### Dataset rows
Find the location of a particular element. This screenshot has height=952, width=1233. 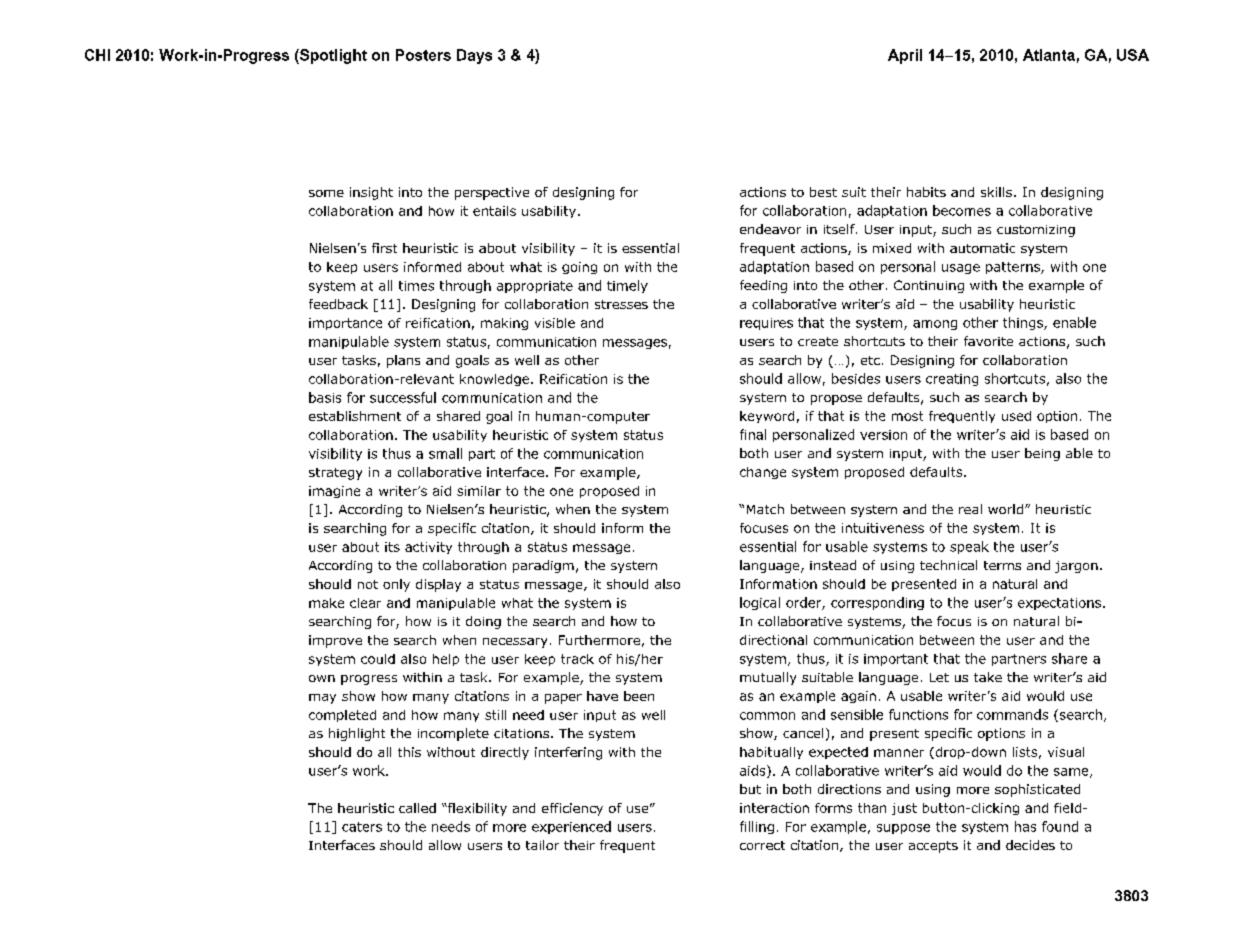

has is located at coordinates (1025, 826).
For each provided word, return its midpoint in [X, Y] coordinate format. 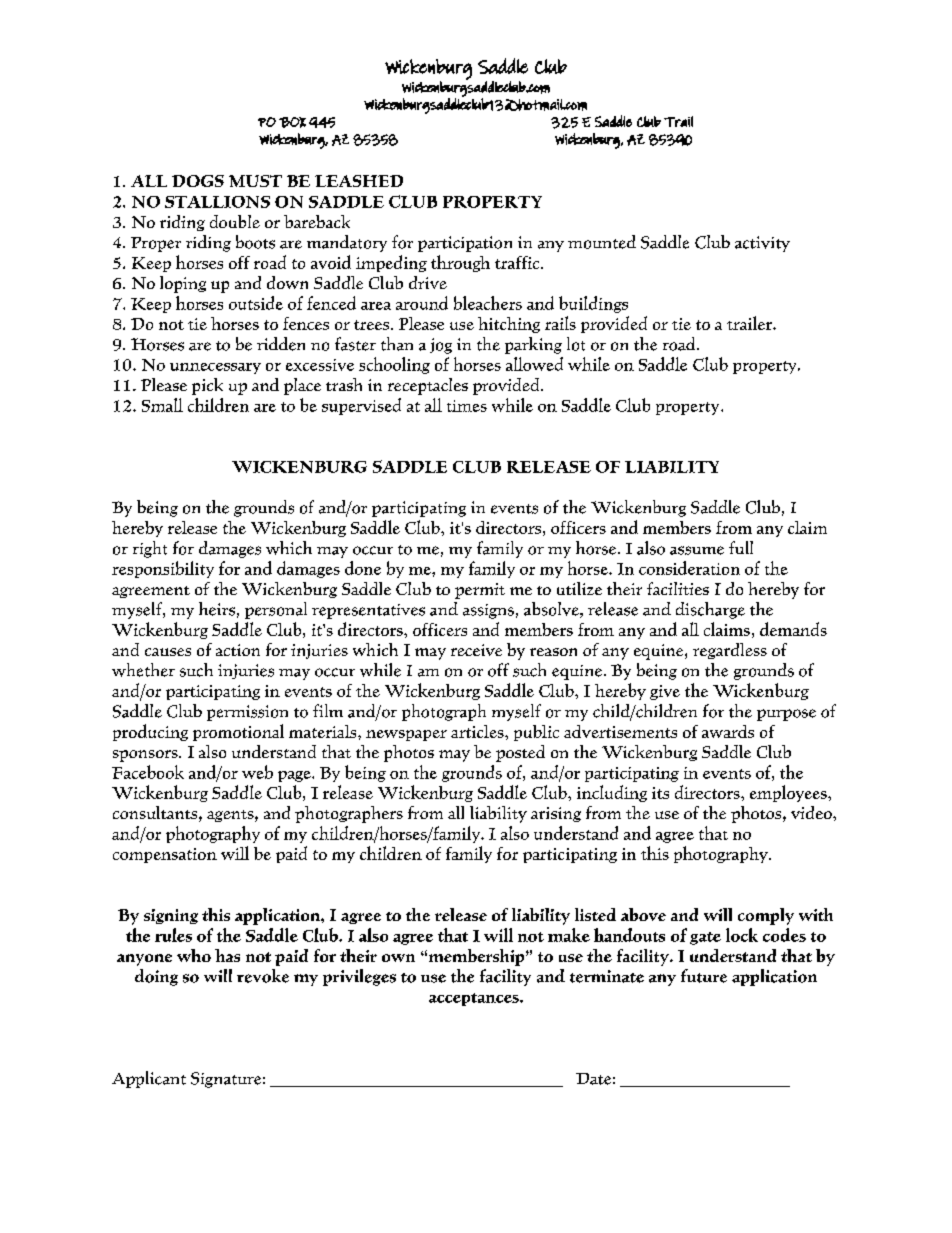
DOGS [198, 181]
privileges [359, 977]
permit [480, 591]
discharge [710, 610]
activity [762, 244]
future [704, 976]
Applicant [149, 1079]
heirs [217, 609]
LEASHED [359, 181]
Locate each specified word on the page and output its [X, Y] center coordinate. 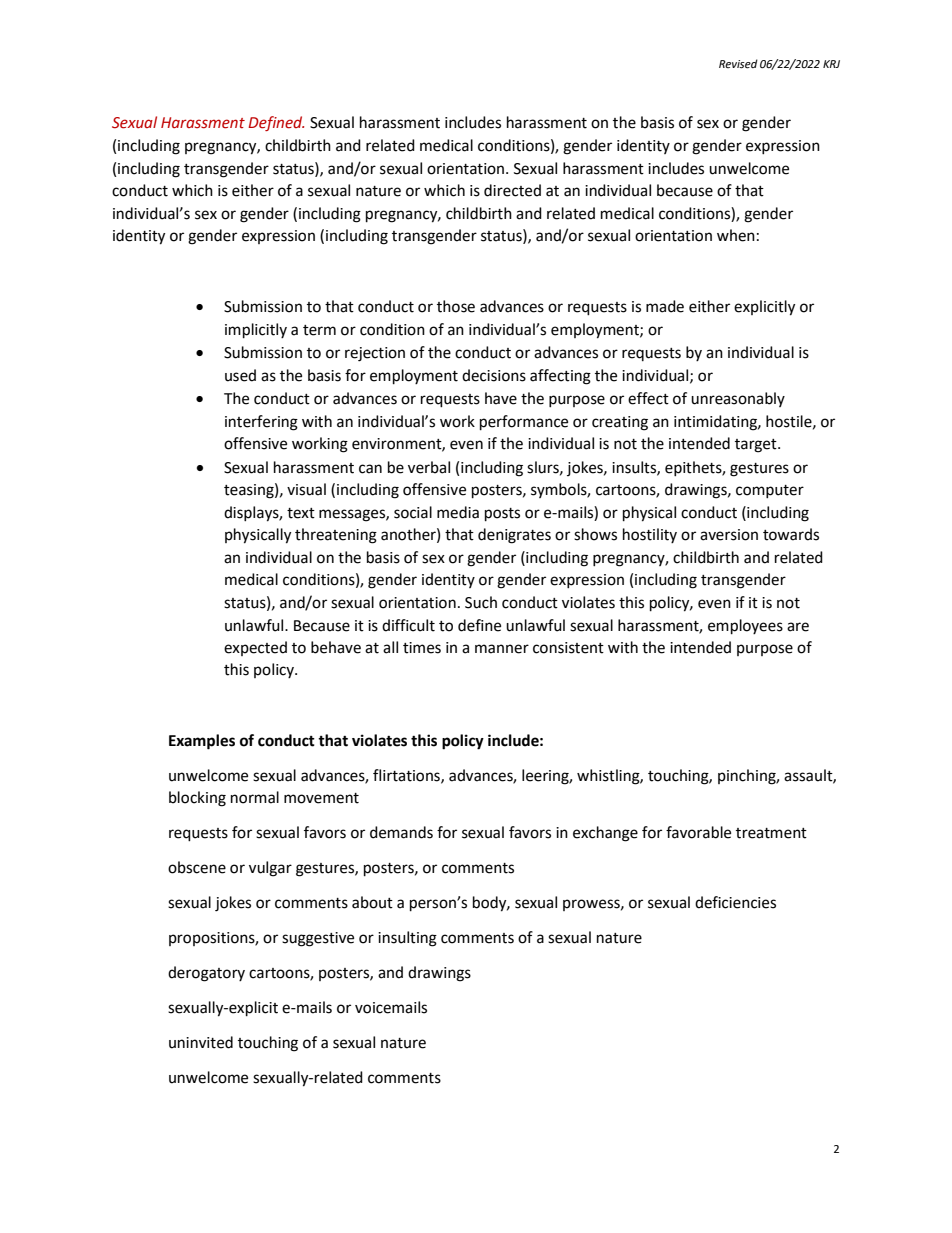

### Short task
Copy the listing above word for word, leaving out the pictures.

### Result of the exercise
Find the location of a particular element. This screenshot has height=952, width=1233. 

has is located at coordinates (1025, 826).
For each provided word, return its midpoint in [X, Y] coordinate format. 
DOGS [198, 181]
privileges [359, 977]
permit [480, 591]
discharge [710, 610]
activity [762, 244]
future [704, 976]
Applicant [149, 1079]
heirs [217, 609]
LEASHED [359, 181]
Locate each specified word on the page and output its [X, Y] center coordinate. 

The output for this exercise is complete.